BLOCO DE TEXTO:
# # # #

A condição primordial para o governo Luiz Inácio Lula da Silva cumprir sua meta prioritária de acabar com a fome é ampliar a produção dos alimentos básicos da mesa dos brasileiros. Para o alcance desse objetivo, o crédito rural é instrumento fundamental, sem prejuízo da utilização do moderno mecanismo da Cédula de Produtor Rural (CPR), que serve simultaneamente para assegurar preços ao produtor e antecipar recursos financeiros, destinados ao custeio das lavouras.
Além do uso da CPR, o médio e o grande produtor devem ter acesso facilitado aos financiamentos rurais para capital de giro e de melhoramentos, indispensáveis ao melhor desempenho das atividades agropecuárias, que possibilitem geração de divisas via exportação e o abastecimento do mercado interno.
Já alcançamos o patamar de produção de 100 milhões de toneladas de grãos, que pode ser duplicado a curto prazo com a aumento da produtividade e incorporação de novas áreas de plantio, amplamente disponíveis, pois nosso país detém 10% das terras agricultáveis do mundo, sol e água em abundância. Somos competitivos em praticamente todos os tipos de cultura, fazendo com que Estados Unidos e Europa tenham que socorrer com bilhões de dólares e de Euros seus produtores agrícolas. Aliás, os EUA querem impor a ALCA e a UE deseja firmar Acordo de Livre Comércio com o Mercosul, desde que não interfira e não mexa nos fartos subsídios aos seus agricultores.
Aqui, os médios e grandes agricultores e pecuaristas produzem em escala e em geral podem recorrer à rede bancária particular, o que não é o caso dos pequenos agricultores, espalhados pelo nosso vasto território, carentes de financiamentos a juros baixos e prazos longos, conjugados com assistência técnica para elevar a produtividade. Estes são a maioria e lhes é difícil conseguir crédito agrícola, mesmo nos bancos oficiais, ou porque estão distantes das agências bancárias ou por receio de endividar-se e muitos por timidez.
Chegou a hora de serem reinstituídas no Banco do Brasil as Unidades Móveis de Crédito Rural, criadas por Jânio Quadros, multiplicadas no período João Goulart e extintas no regime militar. Elas eram miniagências rurais instaladas dentro de uma viatura, que se locomoviam às vilas e povoações longínquas dos municípios, em datas previamente anunciadas. Acolhiam-se as propostas de financiamento e elaborava-se o cadastro no local. Um mês depois, as Movecs voltavam para assinatura dos contratos e entrega do numerário. Atualmente, teriam que ser utilizados carros-fortes, devidamente comboiados, embora no interior a incidência de roubos e assaltos quase inexista.
A violência tomou conta das cidades devido ao êxodo rural (e conseqüente desemprego), provocado exatamente pela falta de assistência ao homem do campo. Se este tivesse crédito para plantar, garantia de preço mínimo e de compra pelo governo quando o mercado não absorvesse seus produtos; se a eletrificação rural tivesse chegado às suas casas e houvesse escolas e hospitais na região, ele certamente permaneceria na gleba com suas famílias e não se deslocaria para as favelas e os cortiços das megalópolis.

# # # #

INFORMAÇÕES FORNECIDAS:

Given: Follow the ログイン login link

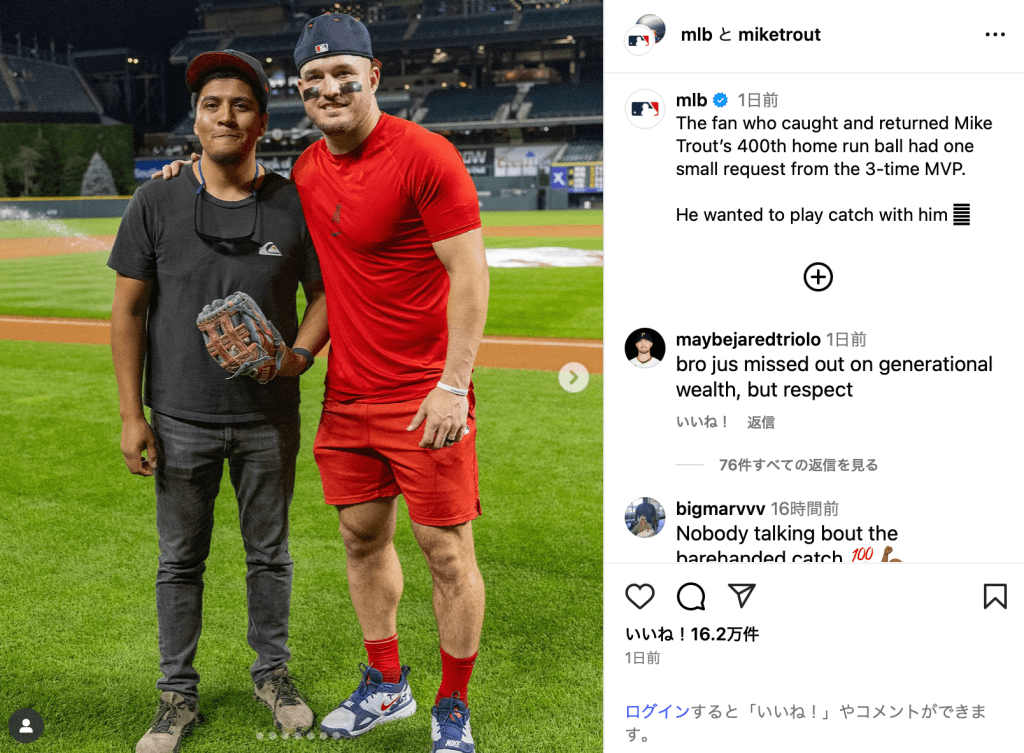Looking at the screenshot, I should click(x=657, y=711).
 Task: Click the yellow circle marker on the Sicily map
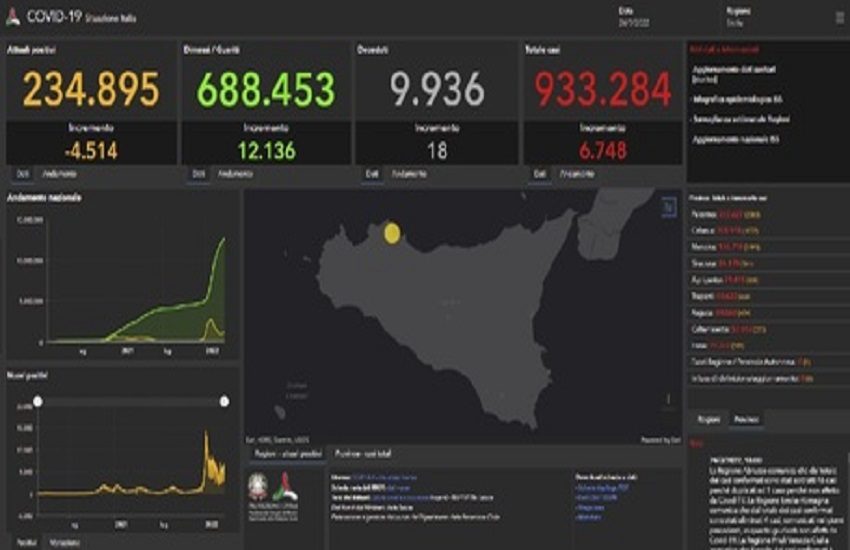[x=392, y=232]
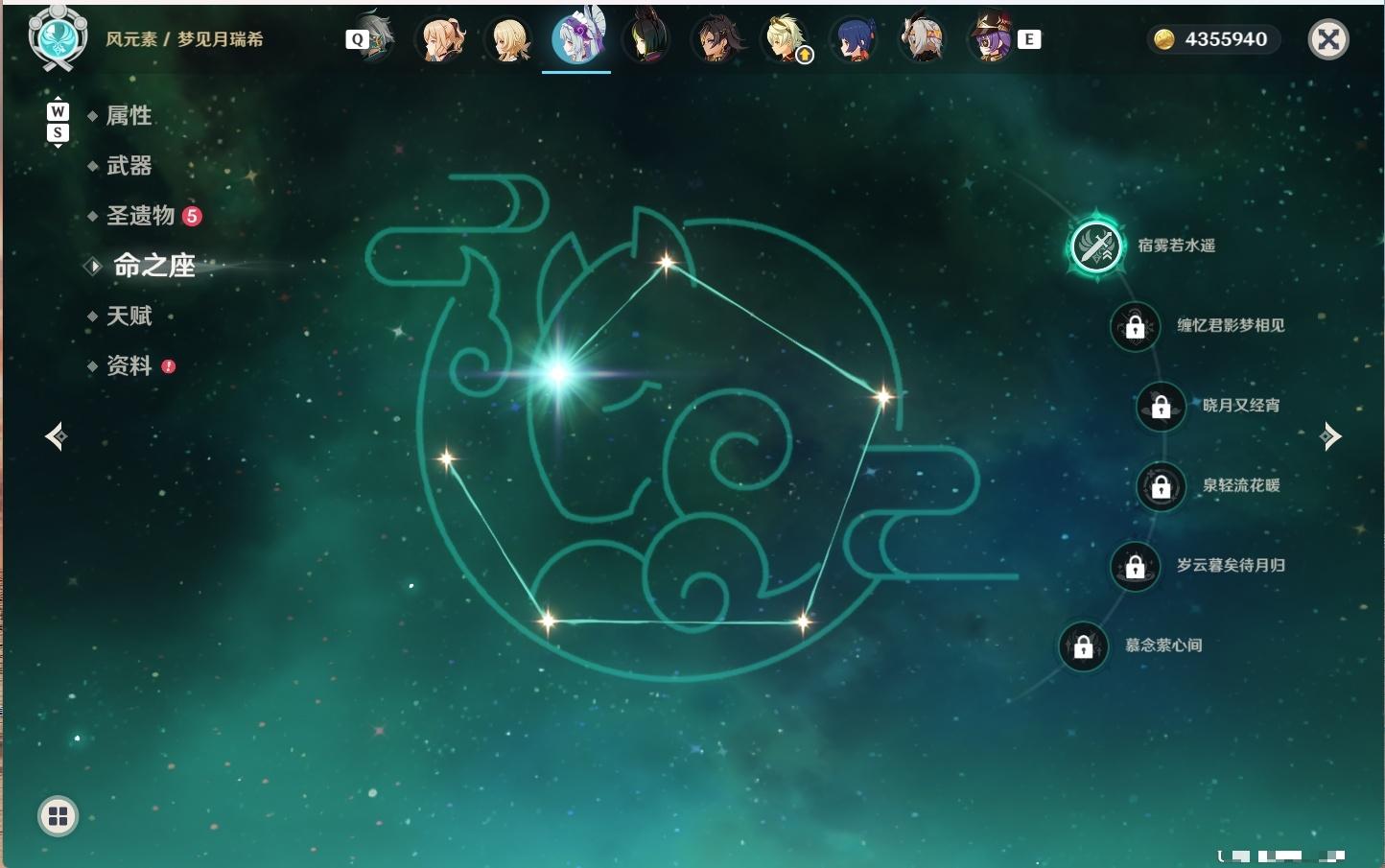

# # # #

INSTRUÇÕES DE TRABALHO:
A) De acordo com o texto sobre crédito rural, que percentual das terras agricultáveis do mundo o Brasil detém?
B) Transcreva do texto sobre crédito rural o trecho de "A violência tomou" a "cortiços das megalópolis.".

SOLUÇÕES DOS EXERCÍCIOS:
A) O Brasil detém 10% das terras agricultáveis do mundo.

B)
A violência tomou conta das cidades devido ao êxodo rural (e conseqüente desemprego), provocado exatamente pela falta de assistência ao homem do campo. Se este tivesse crédito para plantar, garantia de preço mínimo e de compra pelo governo quando o mercado não absorvesse seus produtos; se a eletrificação rural tivesse chegado às suas casas e houvesse escolas e hospitais na região, ele certamente permaneceria na gleba com suas famílias e não se deslocaria para as favelas e os cortiços das megalópolis.